The standard approach for communicating when customers should receive a given service/product has been to set commitments and promises based on estimations. However, in the volatile knowledge work environment, this frequently results in not delivering on time.
That's why in Kanban, we use Service Level Expectations (SLEs), and we are eager to share our first-hand experience from applying them in Kanbanize - our project and portfolio management platform. In this post, we will discuss:
- What are SLEs?
- How to come up with your target SLE?
- Different scenarios for configuring and monitoring SLEs.
- What are the benefits of SLEs?
What Are Service Level Expectations (SLEs)?
In Kanban, SLEs can be defined as forecasts of cycle time targets for when a given service should be delivered to a customer (internal or external). In other words, Service Level Expectations represent the maximum agreed time that your work items should spend in a given process. The idea is to track whether your team is meeting their SLEs and continuously improve based on analyzing past cycle time data.

SUPPLIED MATERIAL -
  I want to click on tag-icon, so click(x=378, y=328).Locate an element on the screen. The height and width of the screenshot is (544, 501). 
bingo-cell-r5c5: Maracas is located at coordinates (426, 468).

WHAT YOU NEED TO DO -
1. Revise the Service Level Expectations text, rewriting everything from "In Kanban, SLEs" down to "cycle time data." with "work items" replaced by "tasks".
2. Pick up the Service Level Expectations text after its last sentence and continue writing.
The data is separate material, apart from the text on Service Level Expectations.

RESPONSES BY TASK -
1.
In Kanban, SLEs can be defined as forecasts of cycle time targets for when a given service should be delivered to a customer (internal or external). In other words, Service Level Expectations represent the maximum agreed time that your tasks should spend in a given process. The idea is to track whether your team is meeting their SLEs and continuously improve based on analyzing past cycle time data.

2.
But first, let's discuss how you can use data to come up with your target team SLEs.
How to Probabilistically Derive Team SLEs?
Suppose that you want to forecast how long it would take for your team to process future customer requests.
To do that, you can use a special chart called a "Cycle Time Scatterplot" which gives you an overview of your team's past performance in terms of completion times for work items. With its help, you can also visualize percentiles (50%, 70%, 85%, 95%) that represent possible delivery outcomes.
Taking a look at the sample Scatterplot chart below, you can conclude that your team can expect to complete future incoming requests within 6 days or less with 85% certainty. Another possible outcome is to finish future tasks within 2 days or less but only with 50% certainty.
Notice how we are not saying anything about commitments or promises? Exactly!
Those are the most likely delivery expectations based on a given set of historical cycle time data. Nevertheless, there will always be outliers. The important thing here is to use that data and lead communications within your team in order to agree on a level of certainty, not a specific delivery commitment. Therefore, if your chosen certainty level is 85%, then your SLE should be 6 days for that specific process.
But before we continue, don't forget that this number shouldn't be a "set and forget" SLE target. Refining it as changes occur (by monitoring the Scatterplot chart) is the basis of forecasting and Agile.
How to Enable Service Level Expectations on a Kanban board?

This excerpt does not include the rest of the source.